Required work.
Write out the records once more, exactly as given.

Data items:

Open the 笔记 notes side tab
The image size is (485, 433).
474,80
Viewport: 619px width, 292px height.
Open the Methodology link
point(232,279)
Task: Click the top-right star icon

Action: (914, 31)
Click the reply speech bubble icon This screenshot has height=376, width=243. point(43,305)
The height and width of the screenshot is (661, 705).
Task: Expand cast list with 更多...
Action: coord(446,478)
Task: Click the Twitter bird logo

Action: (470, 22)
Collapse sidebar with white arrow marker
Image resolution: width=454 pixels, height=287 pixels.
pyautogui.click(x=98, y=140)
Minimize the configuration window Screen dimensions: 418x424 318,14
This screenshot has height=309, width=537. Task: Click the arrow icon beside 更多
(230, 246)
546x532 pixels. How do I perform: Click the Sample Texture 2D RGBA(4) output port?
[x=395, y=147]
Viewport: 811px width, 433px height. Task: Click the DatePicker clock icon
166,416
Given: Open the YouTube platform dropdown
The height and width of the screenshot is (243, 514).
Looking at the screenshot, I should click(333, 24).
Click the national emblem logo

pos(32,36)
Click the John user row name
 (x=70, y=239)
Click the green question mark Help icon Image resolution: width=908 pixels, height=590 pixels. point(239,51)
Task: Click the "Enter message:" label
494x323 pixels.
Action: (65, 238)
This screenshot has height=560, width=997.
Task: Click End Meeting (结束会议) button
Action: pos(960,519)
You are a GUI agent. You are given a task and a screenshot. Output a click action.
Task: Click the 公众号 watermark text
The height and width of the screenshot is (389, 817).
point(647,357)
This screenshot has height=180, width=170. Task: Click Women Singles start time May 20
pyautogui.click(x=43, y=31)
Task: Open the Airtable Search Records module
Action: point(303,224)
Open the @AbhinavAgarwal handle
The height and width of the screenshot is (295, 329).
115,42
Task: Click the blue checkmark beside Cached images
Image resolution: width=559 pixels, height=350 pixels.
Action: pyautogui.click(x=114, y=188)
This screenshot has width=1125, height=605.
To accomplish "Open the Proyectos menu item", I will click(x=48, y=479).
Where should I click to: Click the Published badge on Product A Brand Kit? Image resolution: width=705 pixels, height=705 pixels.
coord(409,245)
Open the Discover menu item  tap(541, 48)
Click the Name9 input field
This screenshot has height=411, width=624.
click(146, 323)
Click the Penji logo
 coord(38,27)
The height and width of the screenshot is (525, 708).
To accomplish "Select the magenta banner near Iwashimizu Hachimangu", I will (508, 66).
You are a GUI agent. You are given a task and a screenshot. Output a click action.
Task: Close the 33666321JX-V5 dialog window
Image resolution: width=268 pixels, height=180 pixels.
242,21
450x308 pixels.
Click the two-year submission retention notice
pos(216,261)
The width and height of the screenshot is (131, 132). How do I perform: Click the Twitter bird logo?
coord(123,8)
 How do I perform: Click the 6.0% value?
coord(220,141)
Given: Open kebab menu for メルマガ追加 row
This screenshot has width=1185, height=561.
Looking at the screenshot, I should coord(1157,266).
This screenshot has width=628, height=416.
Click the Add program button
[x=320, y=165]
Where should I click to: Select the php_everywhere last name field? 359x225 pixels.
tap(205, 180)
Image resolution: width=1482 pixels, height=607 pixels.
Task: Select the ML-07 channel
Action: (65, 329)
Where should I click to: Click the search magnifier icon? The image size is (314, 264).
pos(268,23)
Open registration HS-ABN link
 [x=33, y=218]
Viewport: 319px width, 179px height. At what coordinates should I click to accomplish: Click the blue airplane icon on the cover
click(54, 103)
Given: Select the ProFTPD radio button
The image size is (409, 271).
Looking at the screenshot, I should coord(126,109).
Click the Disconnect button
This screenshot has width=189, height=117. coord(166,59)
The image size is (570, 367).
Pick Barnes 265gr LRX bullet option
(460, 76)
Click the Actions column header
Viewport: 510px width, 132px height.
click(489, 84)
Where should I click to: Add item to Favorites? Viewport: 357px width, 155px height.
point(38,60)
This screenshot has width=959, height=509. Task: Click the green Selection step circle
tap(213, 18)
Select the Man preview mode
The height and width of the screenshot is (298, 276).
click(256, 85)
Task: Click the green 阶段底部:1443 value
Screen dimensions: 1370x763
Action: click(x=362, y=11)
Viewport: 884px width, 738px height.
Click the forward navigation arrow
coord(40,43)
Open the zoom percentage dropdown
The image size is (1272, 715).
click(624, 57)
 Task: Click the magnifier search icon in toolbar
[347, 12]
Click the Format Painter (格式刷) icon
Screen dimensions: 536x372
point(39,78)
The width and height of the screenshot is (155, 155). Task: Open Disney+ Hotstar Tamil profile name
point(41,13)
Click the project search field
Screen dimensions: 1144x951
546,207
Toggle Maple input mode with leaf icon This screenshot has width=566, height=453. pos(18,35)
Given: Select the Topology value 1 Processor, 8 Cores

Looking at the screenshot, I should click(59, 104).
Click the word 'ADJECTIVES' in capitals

Solution to the exercise.
Open the 笔记 notes side tab
The image size is (485, 433).
474,80
Viewport: 619px width, 292px height.
Open the Methodology link
point(232,279)
Task: Click the top-right star icon

Action: (914, 31)
Click the reply speech bubble icon This screenshot has height=376, width=243. point(43,305)
The height and width of the screenshot is (661, 705).
Task: Expand cast list with 更多...
Action: coord(446,478)
Task: Click the Twitter bird logo

Action: (470, 22)
Collapse sidebar with white arrow marker
Image resolution: width=454 pixels, height=287 pixels.
pyautogui.click(x=98, y=140)
Minimize the configuration window Screen dimensions: 418x424 318,14
This screenshot has height=309, width=537. Task: Click the arrow icon beside 更多
(230, 246)
546x532 pixels. How do I perform: Click the Sample Texture 2D RGBA(4) output port?
[x=395, y=147]
Viewport: 811px width, 433px height. Task: Click the DatePicker clock icon
166,416
Given: Open the YouTube platform dropdown
The height and width of the screenshot is (243, 514).
Looking at the screenshot, I should click(333, 24).
Click the national emblem logo

pos(32,36)
Click the John user row name
 (x=70, y=239)
Click the green question mark Help icon Image resolution: width=908 pixels, height=590 pixels. point(239,51)
Task: Click the "Enter message:" label
494x323 pixels.
Action: (65, 238)
This screenshot has height=560, width=997.
Task: Click End Meeting (结束会议) button
Action: pos(960,519)
You are a GUI agent. You are given a task and a screenshot. Output a click action.
Task: Click the 公众号 watermark text
The height and width of the screenshot is (389, 817).
point(647,357)
This screenshot has height=180, width=170. Task: Click Women Singles start time May 20
pyautogui.click(x=43, y=31)
Task: Open the Airtable Search Records module
Action: point(303,224)
Open the @AbhinavAgarwal handle
The height and width of the screenshot is (295, 329).
115,42
Task: Click the blue checkmark beside Cached images
Image resolution: width=559 pixels, height=350 pixels.
Action: pyautogui.click(x=114, y=188)
This screenshot has width=1125, height=605.
To accomplish "Open the Proyectos menu item", I will click(x=48, y=479).
Where should I click to: Click the Published badge on Product A Brand Kit? Image resolution: width=705 pixels, height=705 pixels.
coord(409,245)
Open the Discover menu item  tap(541, 48)
Click the Name9 input field
This screenshot has height=411, width=624.
click(146, 323)
Click the Penji logo
 coord(38,27)
The height and width of the screenshot is (525, 708).
To accomplish "Select the magenta banner near Iwashimizu Hachimangu", I will (508, 66).
You are a GUI agent. You are given a task and a screenshot. Output a click action.
Task: Close the 33666321JX-V5 dialog window
Image resolution: width=268 pixels, height=180 pixels.
242,21
450x308 pixels.
Click the two-year submission retention notice
pos(216,261)
The width and height of the screenshot is (131, 132). How do I perform: Click the Twitter bird logo?
coord(123,8)
 How do I perform: Click the 6.0% value?
coord(220,141)
Given: Open kebab menu for メルマガ追加 row
This screenshot has width=1185, height=561.
Looking at the screenshot, I should coord(1157,266).
This screenshot has width=628, height=416.
Click the Add program button
[x=320, y=165]
Where should I click to: Select the php_everywhere last name field? 359x225 pixels.
tap(205, 180)
Image resolution: width=1482 pixels, height=607 pixels.
Task: Select the ML-07 channel
Action: (65, 329)
Where should I click to: Click the search magnifier icon? The image size is (314, 264).
pos(268,23)
Open registration HS-ABN link
 [x=33, y=218]
Viewport: 319px width, 179px height. At what coordinates should I click to accomplish: Click the blue airplane icon on the cover
click(54, 103)
Given: Select the ProFTPD radio button
The image size is (409, 271).
Looking at the screenshot, I should coord(126,109).
Click the Disconnect button
This screenshot has width=189, height=117. coord(166,59)
The image size is (570, 367).
Pick Barnes 265gr LRX bullet option
(460, 76)
Click the Actions column header
Viewport: 510px width, 132px height.
click(489, 84)
Where should I click to: Add item to Favorites? Viewport: 357px width, 155px height.
point(38,60)
This screenshot has width=959, height=509. Task: Click the green Selection step circle
tap(213, 18)
Select the Man preview mode
The height and width of the screenshot is (298, 276).
click(256, 85)
Task: Click the green 阶段底部:1443 value
Screen dimensions: 1370x763
Action: click(x=362, y=11)
Viewport: 884px width, 738px height.
Click the forward navigation arrow
coord(40,43)
Open the zoom percentage dropdown
The image size is (1272, 715).
click(624, 57)
 Task: Click the magnifier search icon in toolbar
[347, 12]
Click the Format Painter (格式刷) icon
Screen dimensions: 536x372
point(39,78)
The width and height of the screenshot is (155, 155). Task: Open Disney+ Hotstar Tamil profile name
point(41,13)
Click the project search field
Screen dimensions: 1144x951
546,207
Toggle Maple input mode with leaf icon This screenshot has width=566, height=453. pos(18,35)
Given: Select the Topology value 1 Processor, 8 Cores

Looking at the screenshot, I should click(59, 104).
Click the word 'ADJECTIVES' in capitals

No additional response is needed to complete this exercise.